Cure INAD UK is a UK-based foundation dedicated to supporting INAD research and family advocacy. We are honoured to stand alongside them to raise funds for the research team at University College London (UCL), who are working towards a cure for INAD.

Inspired by Warner Kays’ courageous journey, INAD Warriors raises global awareness of INAD and PLA2G6 gene disorders, supports affected families, and funds research toward the first treatments and, one day, a cure.

The NBIA Disorders Association provides information, advocacy, and vital support for families affected by Neurodegeneration with Brain Iron Accumulation disorders, including INAD. Our founders, Andrew and Stephanie, attended the 2025 NBIA Family Conference in South Carolina and saw first-hand the incredible community this organisation fosters. We are proud to work alongside them to share resources, strengthen connections, and bring hope to families around the world.
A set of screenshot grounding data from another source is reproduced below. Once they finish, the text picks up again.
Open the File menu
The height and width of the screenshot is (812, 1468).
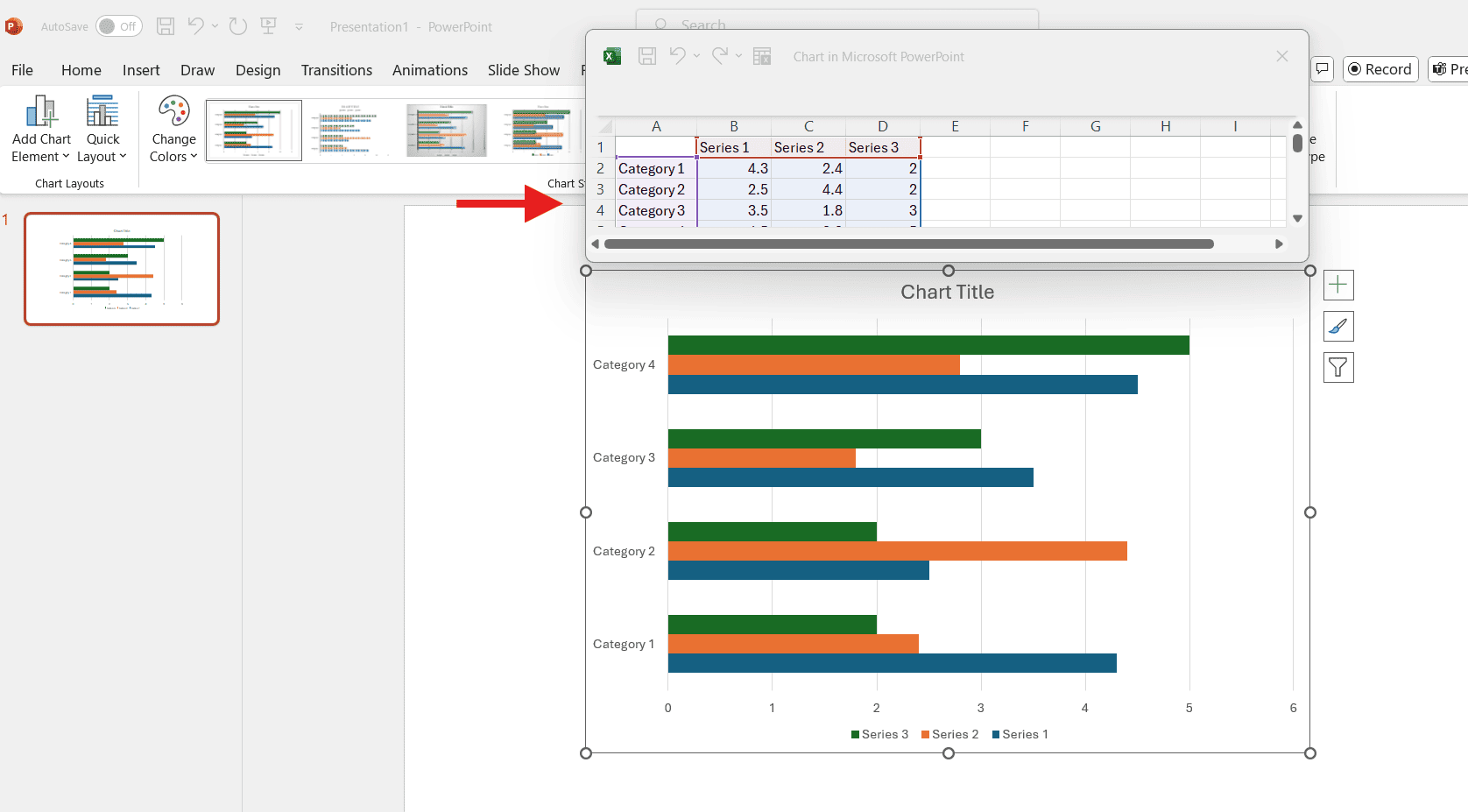tap(21, 70)
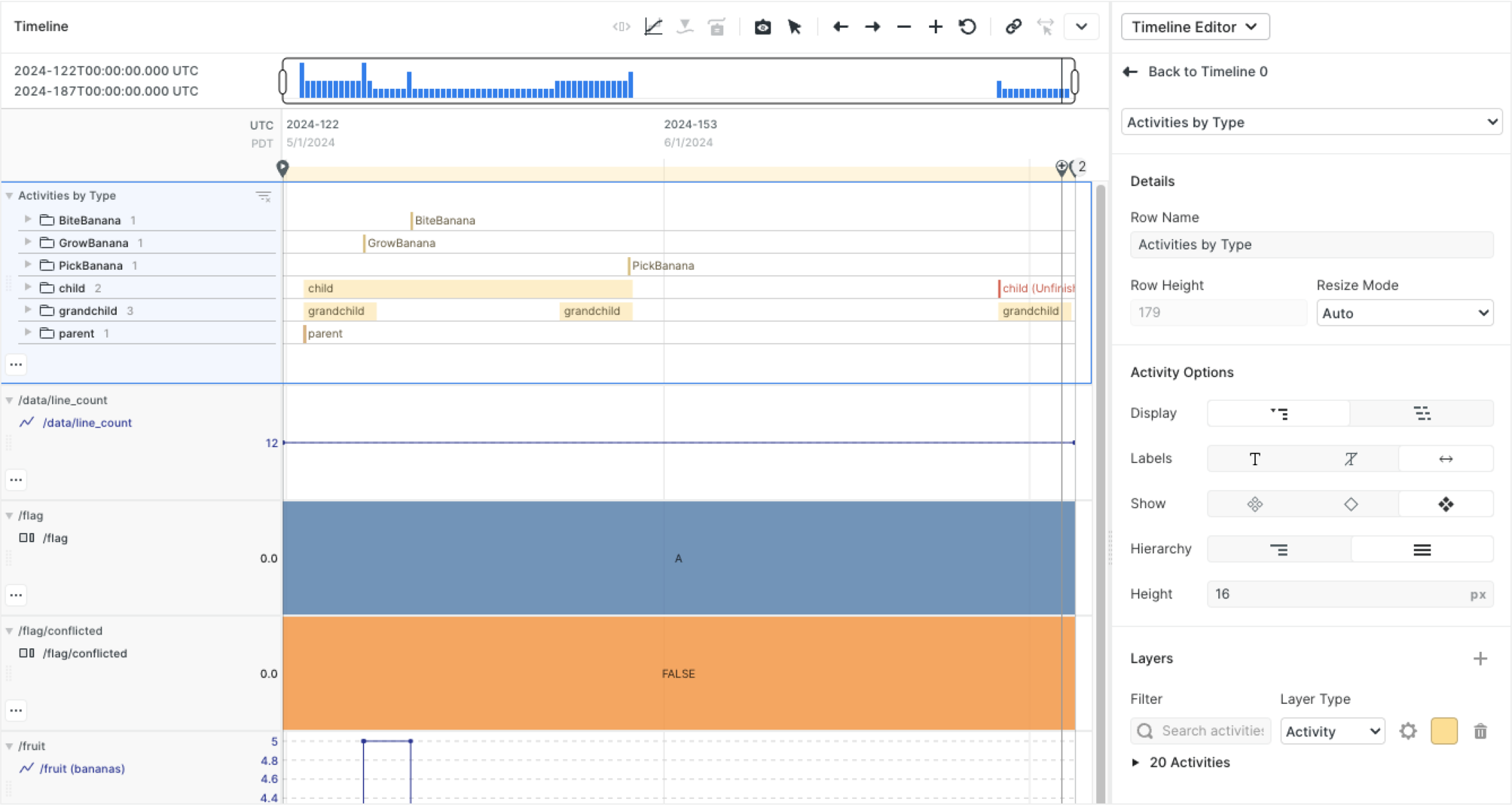Open layer settings with the gear icon
This screenshot has width=1512, height=805.
[x=1408, y=730]
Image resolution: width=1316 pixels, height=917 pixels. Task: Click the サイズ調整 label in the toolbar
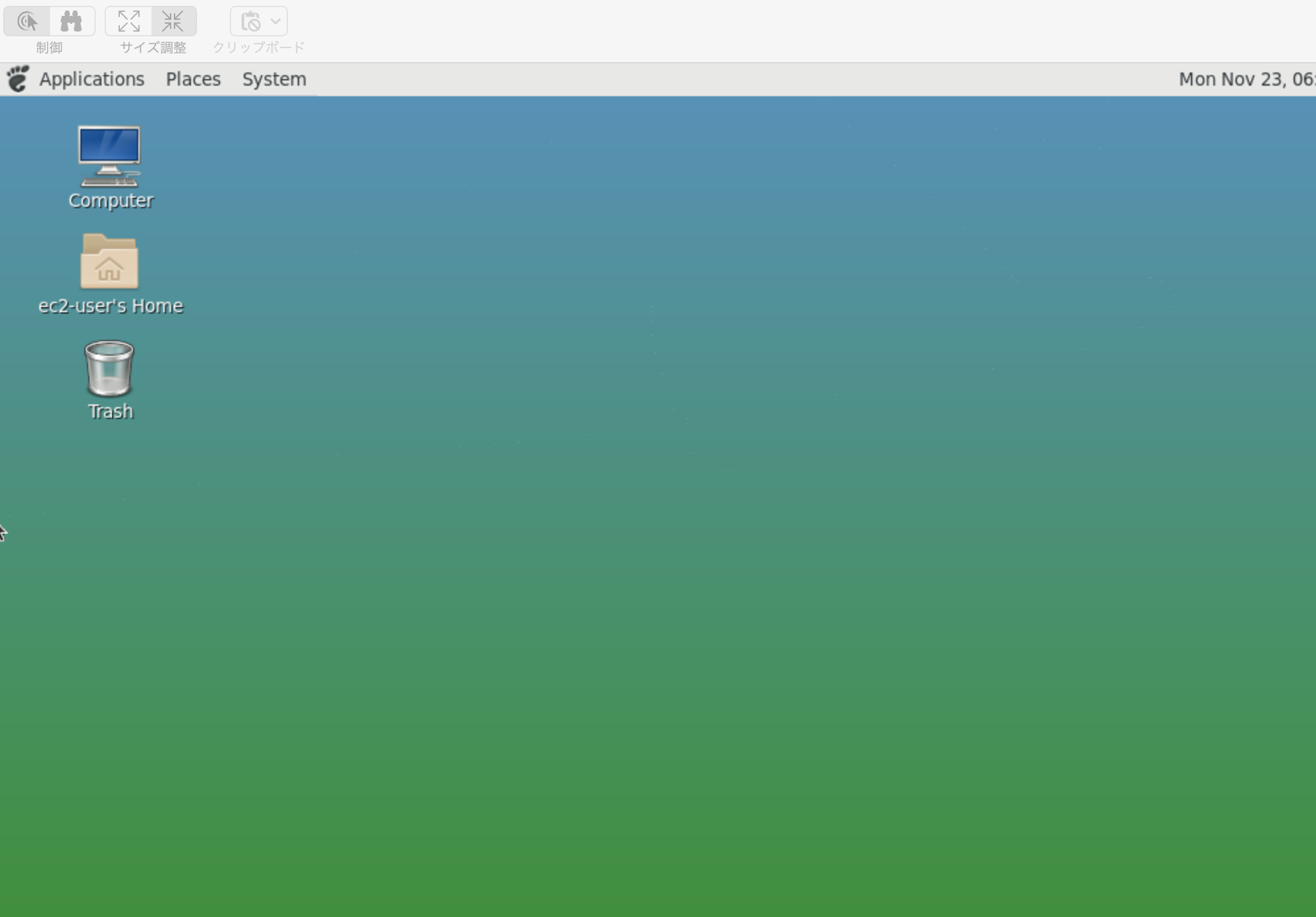[153, 47]
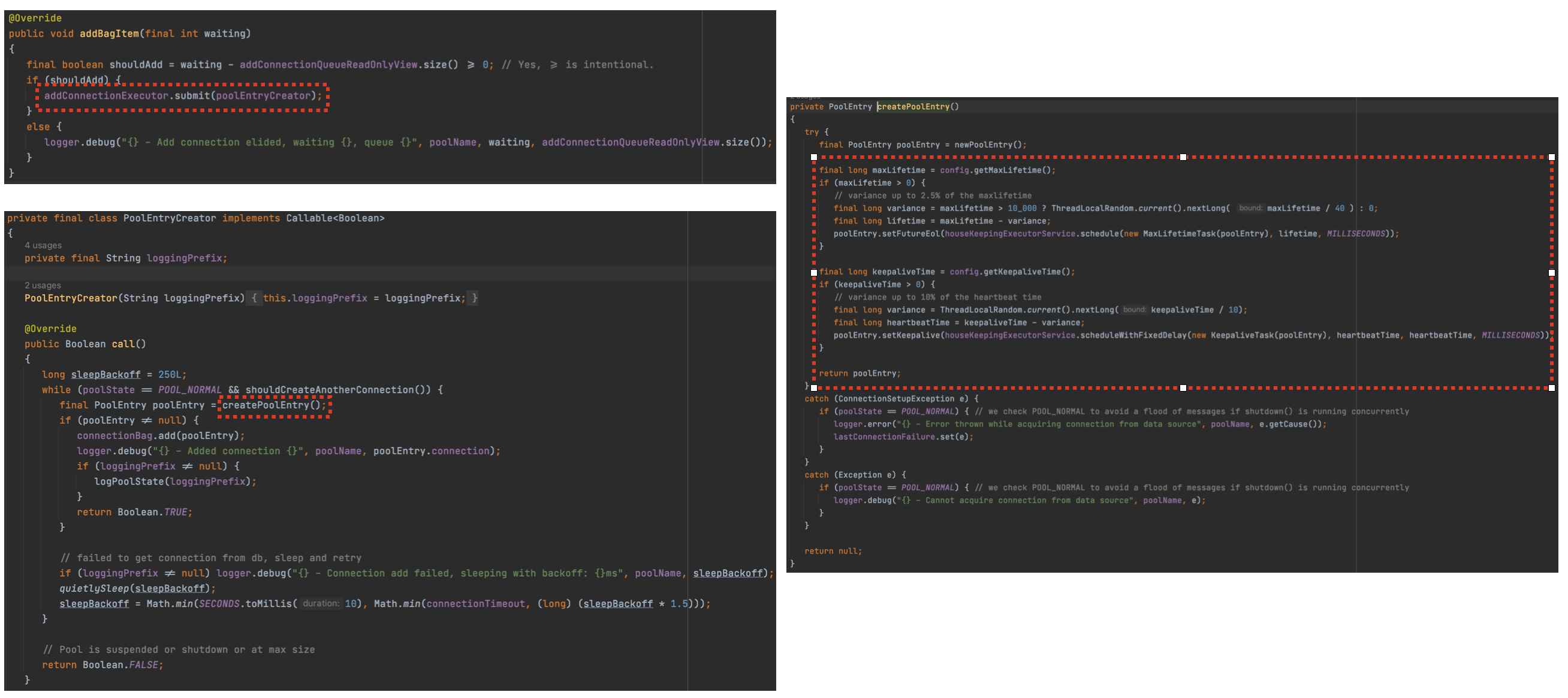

Rare Voices Australia is the national peak body for Australians living with a rare disease. They advocate for policies, research, and health system changes that improve the lives of those affected. As the driving force behind the implementation of the National Strategic Action Plan for Rare Diseases, Rare Voices Australia ensures that the needs and perspectives of rare disease patients and families are represented at the highest levels. We are honoured to partner with them in raising awareness, amplifying voices, and creating a better future for the INAD community.